Pero, como decimos en el título de este Editorial, desde donde quiera que se vean fenómenos como estos, y cualesquiera fueren las condiciones que rodeen al modelo dictatorial populista, lo que siempre acaba por darse es un quebranto definitivo, producto de las distorsiones profundas que tal modelo trae inevitablemente consigo. Tanto en el caso de Nicaragua como en el caso de Venezuela lo que ahora se tiene es un cuadro de desgaste sin retorno al cual no se le ven salidas reales de fácil acceso, porque las fuerzas instaladas en el esquema autoritario se resisten a ceder posiciones por la vía de la razón y porque los mecanismos pacíficos que serían idóneos para conducir a las soluciones no parecen activarse de veras. Puede haber alguna señal de distensión, pero falta que ver que sea confiable.
Las tentaciones del uso de la fuerza acechan por doquier, ya que el mantenimiento de estados de crisis como los señalados agudiza la agonía de los pueblos, intensifica la impaciencia de los que están instalados en el poder y de los que buscan que salgan de ahí y pone a todos los actores en juego, tanto de adentro como de afuera, ante un reto de sostenibilidad que desata incontables ansiedades. En este momento, que en tantos sentidos parece una encrucijada, hay que seguir pujando por que las soluciones sean a favor de la democracia, en beneficio de los pueblos y en pro de un presente y un futuro sustentados en la ley y en la razón.

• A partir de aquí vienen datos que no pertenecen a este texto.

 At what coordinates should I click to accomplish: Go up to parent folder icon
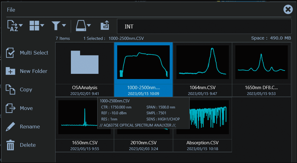[105, 26]
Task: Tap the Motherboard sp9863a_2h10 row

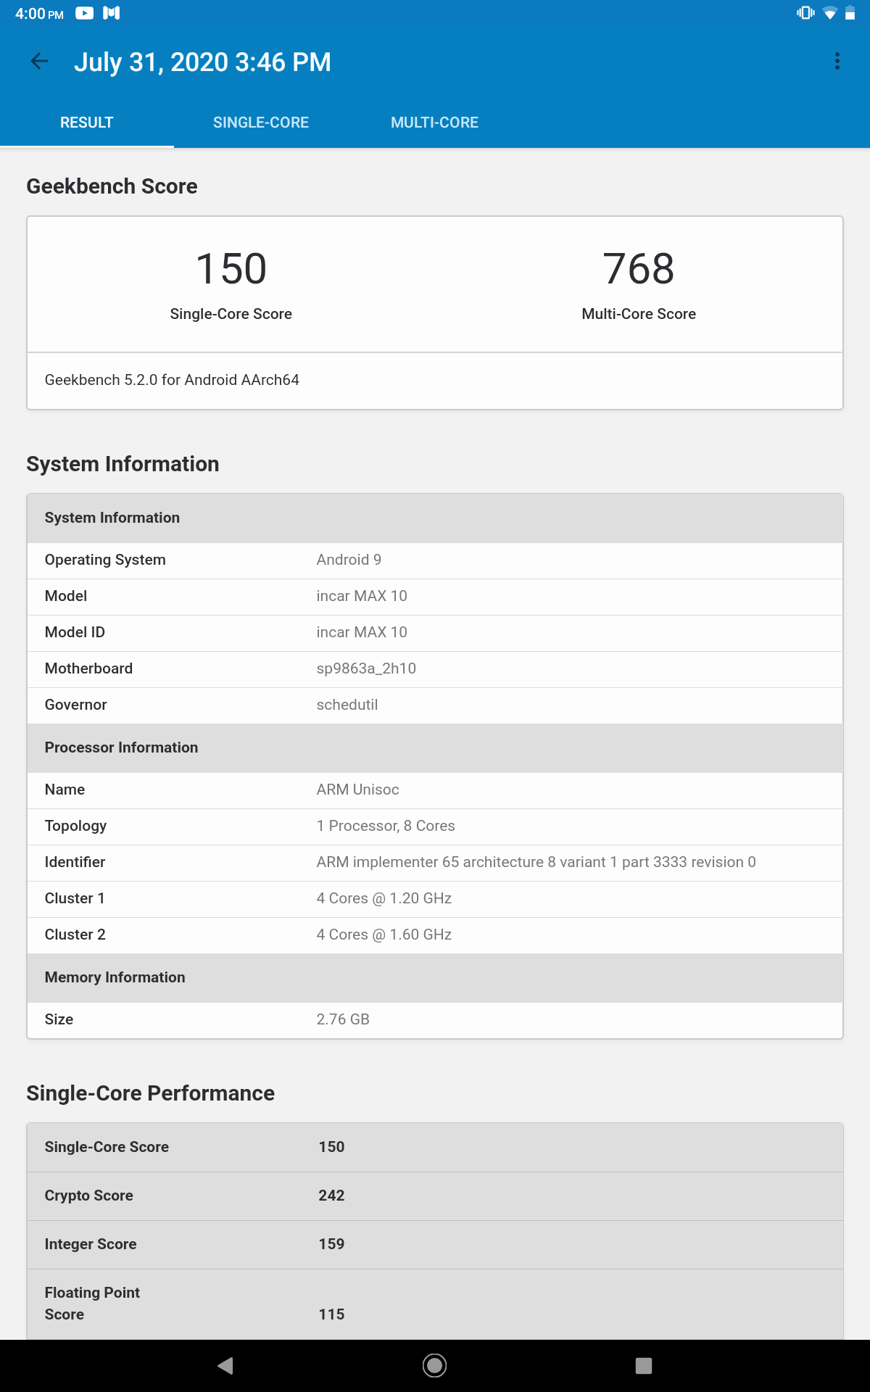Action: [435, 668]
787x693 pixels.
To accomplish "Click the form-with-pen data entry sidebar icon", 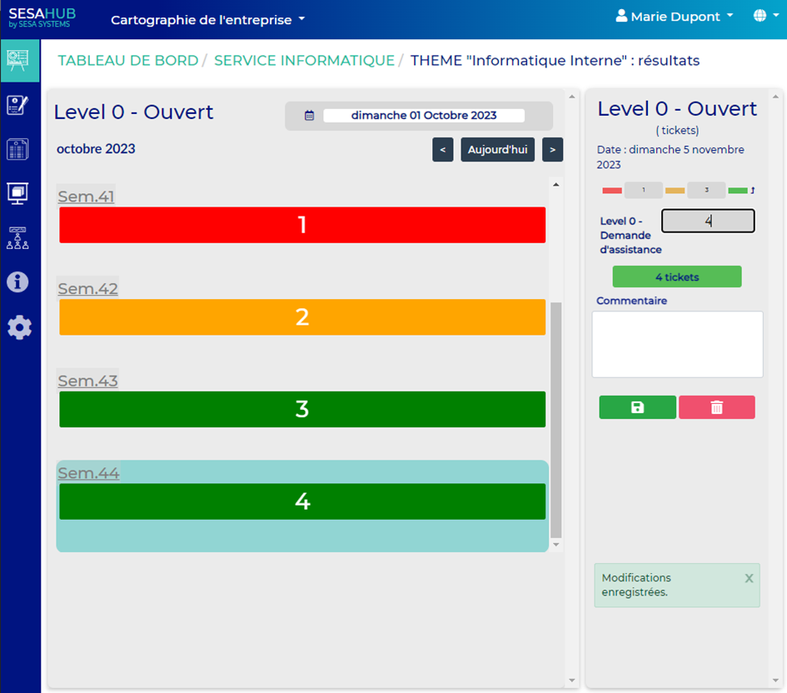I will point(18,105).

Para nosotros, los salvadoreños que continuamos transitando nuestro proceso en un ambiente nacional e internacional tan cargado de incertidumbres y de expectativas, lo que pasa a nuestro alrededor, tanto en lo positivo como en lo negativo, debe servirnos para que nos mantengamos firmes en el propósito básico de fortalecer la convivencia pacífica y de alimentar las sanas energías del futuro. Hasta la fecha pueden atisbarse buenas perspectivas en esa dirección, aunque se hace imperioso, cada vez más, que la ciudadanía y la institucionalidad se mantengan meticulosamente vigilantes de la forma en que se manejan las cosas en las diversas áreas de nuestra realidad, y sobre todo desde el ejercicio del poder.
El Salvador, como todos los países, y en particular los de nuestro entorno, se halla expuesto a grandes peligros y también habilitado para grandes avances. La suerte depende lo que todos los salvadoreños hagamos o dejemos de hacer al respecto.